= Exercise objective =
Beginning at the line that holds "How do I perform: Click the Wednesday", restate each line exactly through the final line of the records. Include both of those lines.

[Saved data entries]
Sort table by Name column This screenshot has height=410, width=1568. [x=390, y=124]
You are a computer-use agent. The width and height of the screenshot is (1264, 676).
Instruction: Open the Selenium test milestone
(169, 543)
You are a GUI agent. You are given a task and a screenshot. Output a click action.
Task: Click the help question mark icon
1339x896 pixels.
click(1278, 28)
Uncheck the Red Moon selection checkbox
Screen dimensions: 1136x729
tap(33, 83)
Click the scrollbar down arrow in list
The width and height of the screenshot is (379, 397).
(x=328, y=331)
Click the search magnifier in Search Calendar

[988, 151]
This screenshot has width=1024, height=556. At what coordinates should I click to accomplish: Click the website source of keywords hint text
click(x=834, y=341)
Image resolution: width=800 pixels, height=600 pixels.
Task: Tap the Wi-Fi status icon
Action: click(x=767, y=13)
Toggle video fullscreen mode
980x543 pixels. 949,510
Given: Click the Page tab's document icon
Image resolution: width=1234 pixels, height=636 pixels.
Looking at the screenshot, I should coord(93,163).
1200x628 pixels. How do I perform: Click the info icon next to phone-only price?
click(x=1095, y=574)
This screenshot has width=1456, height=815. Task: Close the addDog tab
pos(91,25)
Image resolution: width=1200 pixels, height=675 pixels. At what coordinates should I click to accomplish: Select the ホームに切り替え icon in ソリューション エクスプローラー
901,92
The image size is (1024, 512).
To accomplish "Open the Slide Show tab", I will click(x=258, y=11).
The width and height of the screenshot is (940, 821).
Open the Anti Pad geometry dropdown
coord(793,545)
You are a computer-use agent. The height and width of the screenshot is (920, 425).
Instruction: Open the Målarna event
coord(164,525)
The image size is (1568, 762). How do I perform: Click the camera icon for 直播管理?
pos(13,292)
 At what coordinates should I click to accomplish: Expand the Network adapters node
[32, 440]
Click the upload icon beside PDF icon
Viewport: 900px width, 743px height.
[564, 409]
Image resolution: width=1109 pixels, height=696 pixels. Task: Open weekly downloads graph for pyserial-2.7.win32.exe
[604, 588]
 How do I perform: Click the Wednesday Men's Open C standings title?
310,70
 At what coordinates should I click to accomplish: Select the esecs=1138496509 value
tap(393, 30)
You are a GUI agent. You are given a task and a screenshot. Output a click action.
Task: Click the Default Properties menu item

= Solution for this problem =
 How do I perform: Click the Wednesday Men's Open C standings title?
310,70
 At what coordinates should I click to accomplish: Select the esecs=1138496509 value
tap(393, 30)
You are a GUI agent. You are given a task and a screenshot. Output a click action.
Task: Click the Default Properties menu item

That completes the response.